● **Work to complete**: The records below hold a stretch from the line with "Image resolution: width=857" through the line with "Click the 192.168.1.1:2123"; return exactly those lines, ends included, and nothing more.

● **Saved data entries**:
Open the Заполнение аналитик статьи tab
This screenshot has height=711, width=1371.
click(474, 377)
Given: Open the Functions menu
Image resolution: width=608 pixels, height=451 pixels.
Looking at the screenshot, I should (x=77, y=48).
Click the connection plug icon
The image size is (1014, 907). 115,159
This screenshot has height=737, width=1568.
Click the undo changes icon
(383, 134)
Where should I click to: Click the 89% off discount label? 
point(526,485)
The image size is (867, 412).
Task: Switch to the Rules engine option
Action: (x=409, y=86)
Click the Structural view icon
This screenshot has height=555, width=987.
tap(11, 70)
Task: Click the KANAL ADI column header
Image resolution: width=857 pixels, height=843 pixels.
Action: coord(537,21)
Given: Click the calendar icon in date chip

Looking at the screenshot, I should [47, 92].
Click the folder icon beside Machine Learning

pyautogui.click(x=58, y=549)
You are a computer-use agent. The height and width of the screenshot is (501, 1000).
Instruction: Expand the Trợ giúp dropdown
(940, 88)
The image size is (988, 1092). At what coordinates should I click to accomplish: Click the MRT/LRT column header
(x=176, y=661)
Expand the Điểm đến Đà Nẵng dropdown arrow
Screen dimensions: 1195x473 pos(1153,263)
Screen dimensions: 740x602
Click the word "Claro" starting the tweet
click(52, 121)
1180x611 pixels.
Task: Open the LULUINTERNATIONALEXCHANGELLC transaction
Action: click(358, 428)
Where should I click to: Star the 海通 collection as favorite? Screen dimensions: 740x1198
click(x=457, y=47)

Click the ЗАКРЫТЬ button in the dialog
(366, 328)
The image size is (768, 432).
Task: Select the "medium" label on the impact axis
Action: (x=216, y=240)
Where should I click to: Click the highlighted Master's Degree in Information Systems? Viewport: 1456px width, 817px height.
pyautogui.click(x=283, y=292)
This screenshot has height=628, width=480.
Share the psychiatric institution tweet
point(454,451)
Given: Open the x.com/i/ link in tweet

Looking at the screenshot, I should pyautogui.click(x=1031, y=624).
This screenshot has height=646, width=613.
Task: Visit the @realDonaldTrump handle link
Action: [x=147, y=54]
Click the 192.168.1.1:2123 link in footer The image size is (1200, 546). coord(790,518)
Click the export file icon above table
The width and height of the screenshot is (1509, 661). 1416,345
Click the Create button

● **Exercise response**:
Image resolution: width=857 pixels, height=843 pixels.
Action: coord(537,21)
Given: Click the calendar icon in date chip

Looking at the screenshot, I should [47, 92].
Click the folder icon beside Machine Learning

pyautogui.click(x=58, y=549)
You are a computer-use agent. The height and width of the screenshot is (501, 1000).
Instruction: Expand the Trợ giúp dropdown
(940, 88)
The image size is (988, 1092). At what coordinates should I click to accomplish: Click the MRT/LRT column header
(x=176, y=661)
Expand the Điểm đến Đà Nẵng dropdown arrow
Screen dimensions: 1195x473 pos(1153,263)
Screen dimensions: 740x602
Click the word "Claro" starting the tweet
click(52, 121)
1180x611 pixels.
Task: Open the LULUINTERNATIONALEXCHANGELLC transaction
Action: click(358, 428)
Where should I click to: Star the 海通 collection as favorite? Screen dimensions: 740x1198
click(x=457, y=47)

Click the ЗАКРЫТЬ button in the dialog
(366, 328)
The image size is (768, 432).
Task: Select the "medium" label on the impact axis
Action: (x=216, y=240)
Where should I click to: Click the highlighted Master's Degree in Information Systems? Viewport: 1456px width, 817px height.
pyautogui.click(x=283, y=292)
This screenshot has height=628, width=480.
Share the psychiatric institution tweet
point(454,451)
Given: Open the x.com/i/ link in tweet

Looking at the screenshot, I should pyautogui.click(x=1031, y=624).
This screenshot has height=646, width=613.
Task: Visit the @realDonaldTrump handle link
Action: [x=147, y=54]
Click the 192.168.1.1:2123 link in footer The image size is (1200, 546). coord(790,518)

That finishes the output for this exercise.